Speaker: Ms Smriti Joshi is the chief clinical psychologist at WYSA, an AI-enabled coach platform for emotional wellness and positivity. Smriti is also a TEDx speaker and has worked in mental health for nearly 20 years.

Q1: Could you please briefly talk about what compassion fatigue is?

The work of helping which psychologists and other mental health professionals usually do requires professionals to open their hearts and minds to their clients and patients. Unfortunately, this process of empathy makes us vulnerable to being profoundly affected and even possibly damaged by the work we do. The helping field has gradually begun to recognize that workers are affected by the work we do, and it’s also been explained as the cost of caring for others and emotional pain. Compassion fatigue refers to the profound emotional and physical erosion when helpers cannot refuel and regenerate. Another term closely related to it is burnout, but burnout does not necessarily mean that our view of the world has been damaged or that we’ve lost our ability to feel compassion for others. It describes the physical and emotional exhaustion that workers experience when low job satisfaction and feel powerless and overwhelmed at work. For example, when I see too many clients or unsatisfied with the work atmosphere or not being paid well or having more work at home and leading to physical exhaustion, it could all lead to burnout. But when it’s seeing too many people coming in with trauma, constantly being exposed to stories of abuse or people in helpless situations, we cannot do much to change the environment for them. We are more vulnerable to experiencing compassion fatigue.


Q2: What are the symptoms of someone experiencing compassion fatigue?

We often may confuse symptoms of burnout with symptoms of compassion fatigue.

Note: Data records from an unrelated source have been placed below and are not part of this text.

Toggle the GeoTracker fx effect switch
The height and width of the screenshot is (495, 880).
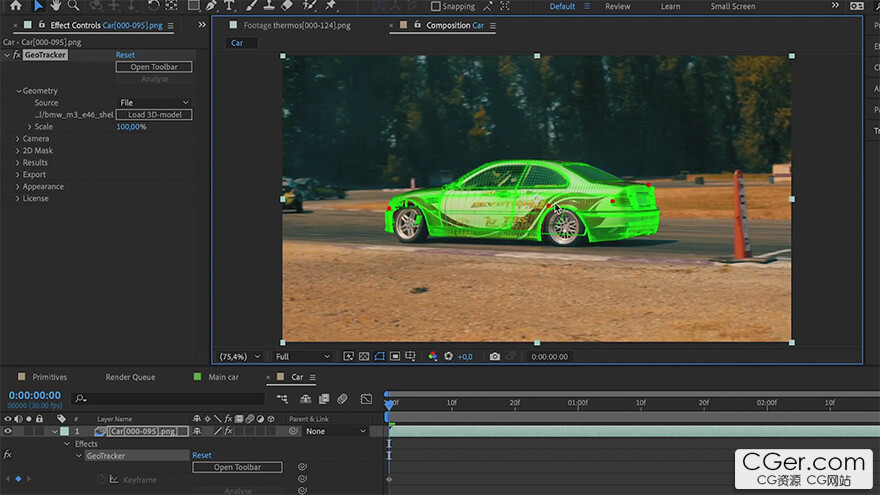(16, 55)
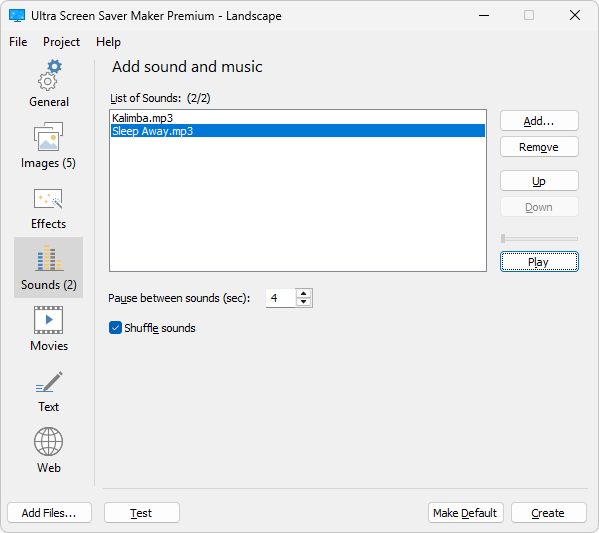Click the app icon in title bar
This screenshot has width=599, height=533.
pos(17,16)
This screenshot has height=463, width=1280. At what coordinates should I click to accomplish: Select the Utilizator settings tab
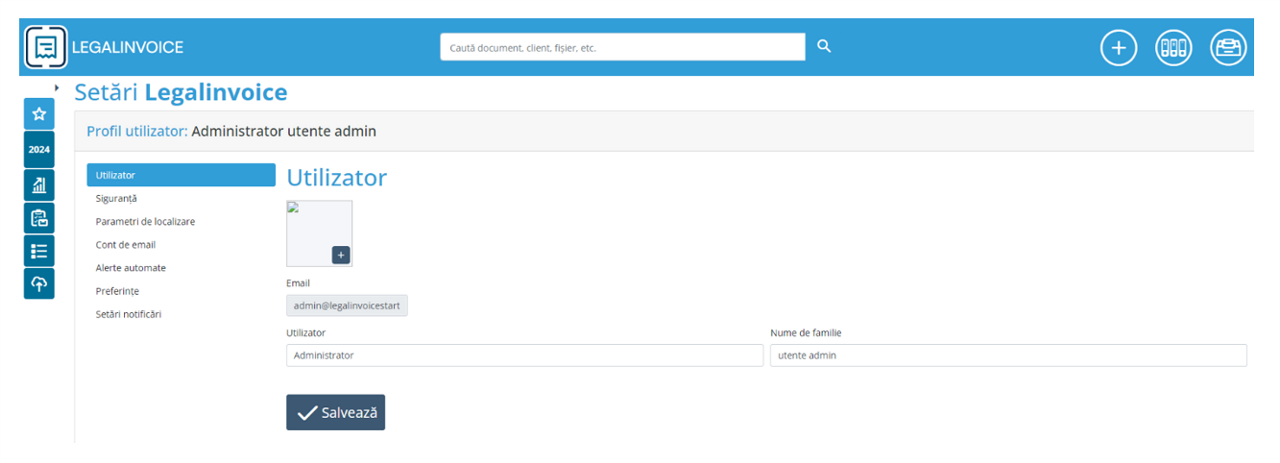pos(181,175)
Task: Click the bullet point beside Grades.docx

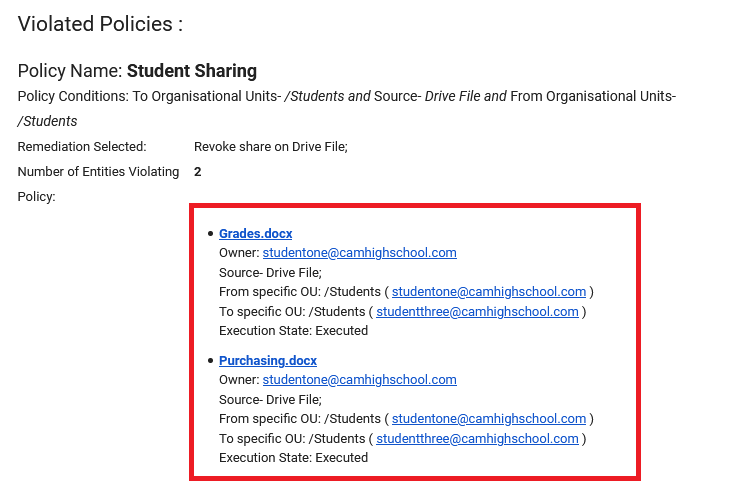Action: pos(211,234)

It’s important to identify when it is compassion fatigue, and when it is like burnout, burnout could be adding to one’s compassion fatigue that’s important to remember.

Some other symptoms:

  • Difficulty in concentrating.
  • Intrusive, imaginary or thoughts about what a client may have described in their abusive experience or a violent experience, or from a disaster relief side can be a symptom.
  • Feeling very discouraged about the world hopelessness.
  • A lot of exhaustion and irritability.
  • Low frustration tolerance to videos that can trigger strong emotional responses.
  • High attrition people could leave their professions and move on to something else.
  • Negative outcomes where people cannot leave boundaries may be crossed with clients. They may be seeing the therapeutic alliance going in a negative direction.

These are some signs of vicarious trauma or compassion fatigue.

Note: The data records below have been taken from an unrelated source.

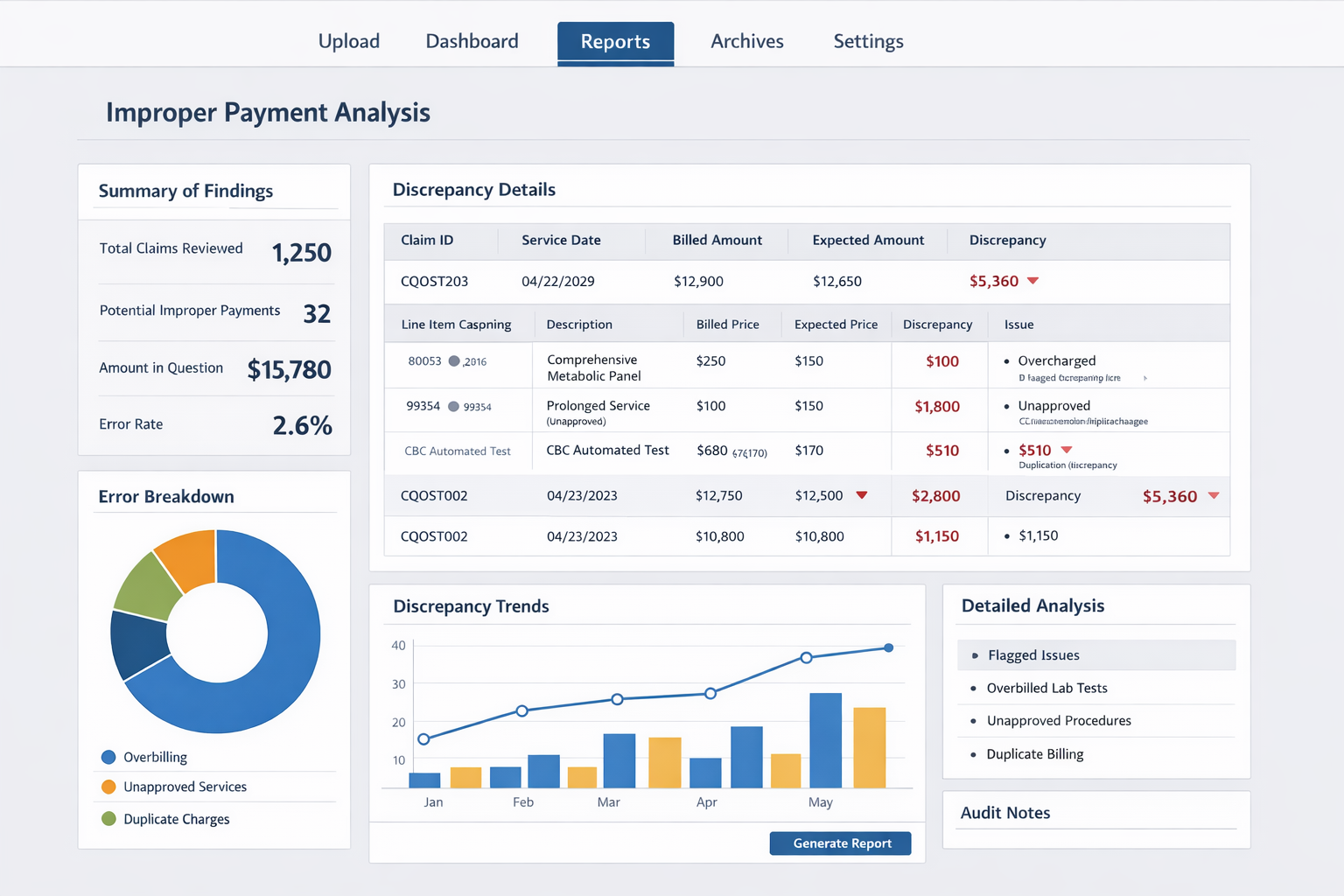Image resolution: width=1344 pixels, height=896 pixels.
Task: Click gray status dot beside code 99354
Action: [x=453, y=406]
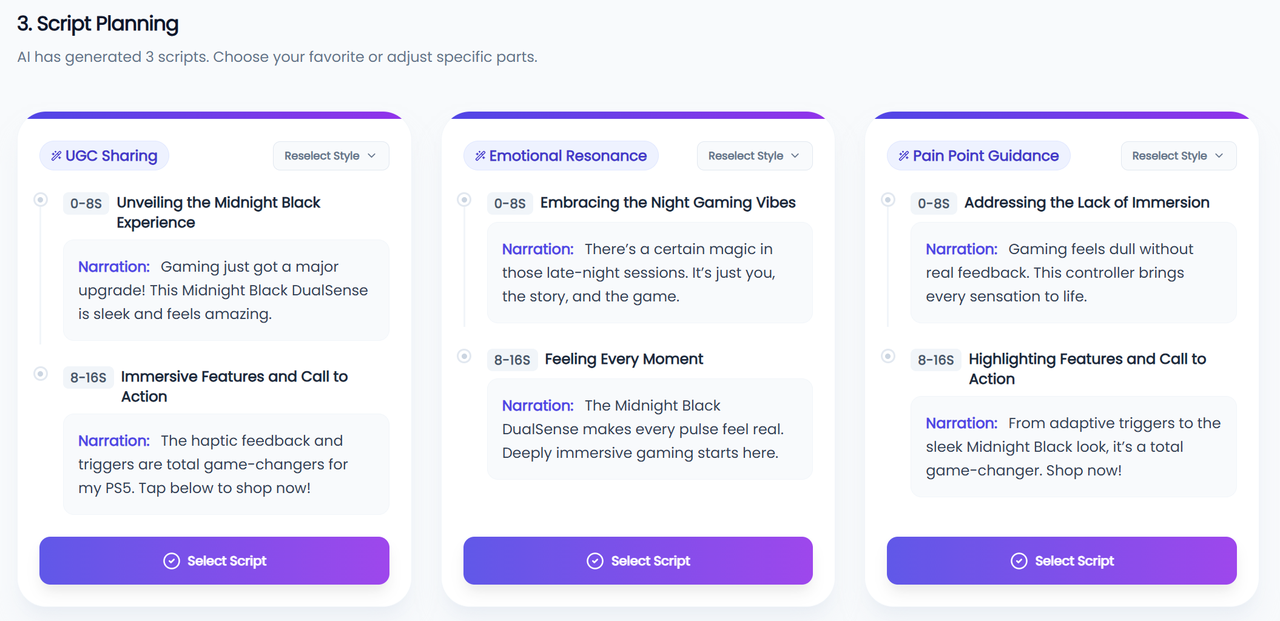Click the checkmark icon in right Select Script
1280x621 pixels.
point(1019,561)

Q3: It is said that mental health professionals are more likely to experience compassion fatigue because of the nature of their work. How can this be prevented or managed?

We keep hearing in the flight; put on your oxygen masks before you help the one sitting next to you. I think that indicates that we need to manage to own ourselves. Suppose you’re feeling depleted or exhausted from constantly being present for another person. If we go back to the signs and symptoms, developing a warning scale that indicates not being able to function well as a professional, not providing as much empathy and compassion as needed so that you can be aware of those differences. Maybe it could also come via feedback from one supervisor that your performance isn’t well, or client complaints that you’re not doing as well, or you’re not present as well as you were with me earlier. These are all warning signs. So, developing a warning scale for oneself could be on a scale of 1 to 10. 10 being the worst you have ever felt about your work/ compassion/ energy and 1 being the best that you’ve ever felt and then breaking it down into steps: what does 8 or 5 look like for me? At what point do I feel completely exhausted? Then identify strategies. How do I go back from 10 to 9 to 8? For example, if I’m feeling exhausted, I will take a day or two days off, won’t see any clients and focus on myself. Maybe talk to my therapist. If I don’t have one, then seek professional help. Please speak to a particular professional about one’s concerns.

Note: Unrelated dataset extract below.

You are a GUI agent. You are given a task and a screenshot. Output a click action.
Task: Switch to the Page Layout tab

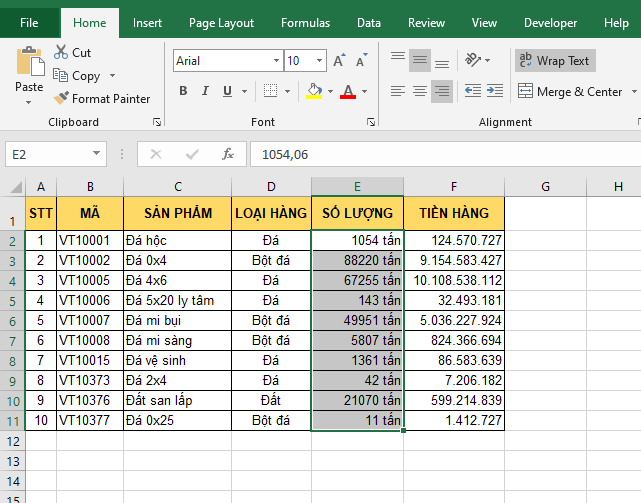click(x=221, y=22)
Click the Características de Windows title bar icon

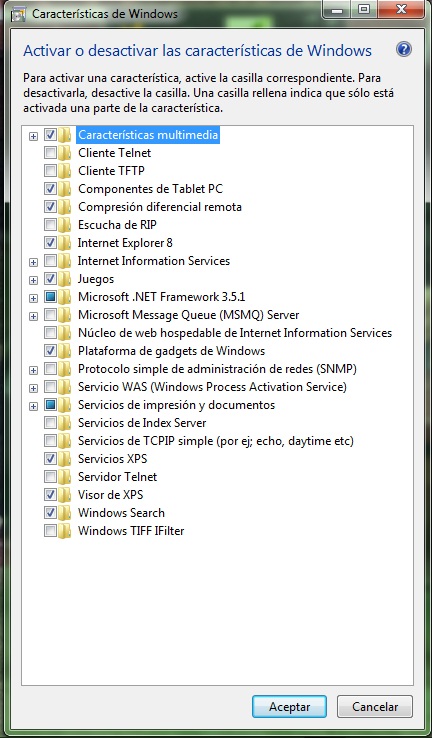(x=18, y=14)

Another thing that one can do regularly is journaling daily, particularly on a day where you’ve seen an abusive client or more than one client with trauma in a particular week. A Journal or maybe a professional or a friend with whom you’re venting things out if you find you’re stuck with a particular case but discuss it with peers or take it up with the supervisor. So those are important aspects to remember that you need to develop and maintain a very strong social support system at home and work. If you’ve had a difficult day at work, you come back home, and you have the support system that would be there for you, helping you relax and kind of have your own space and not be too overwhelmed with things at home. Regular self-care is not just limited to exercising or sleep, or hydration. All this includes doing something daily which makes you feel good or come back to yourself and realize, okay, this is the person I am! I identify with this person and can go back to my clinic and see my clients tomorrow. It is a slow process. If there have been years of fatigue building up and no help, it can take some time to heal. Allow yourself the time to heal because that’s the only way we can be present in a non-judgmental, compassionate way for our clients and ourselves.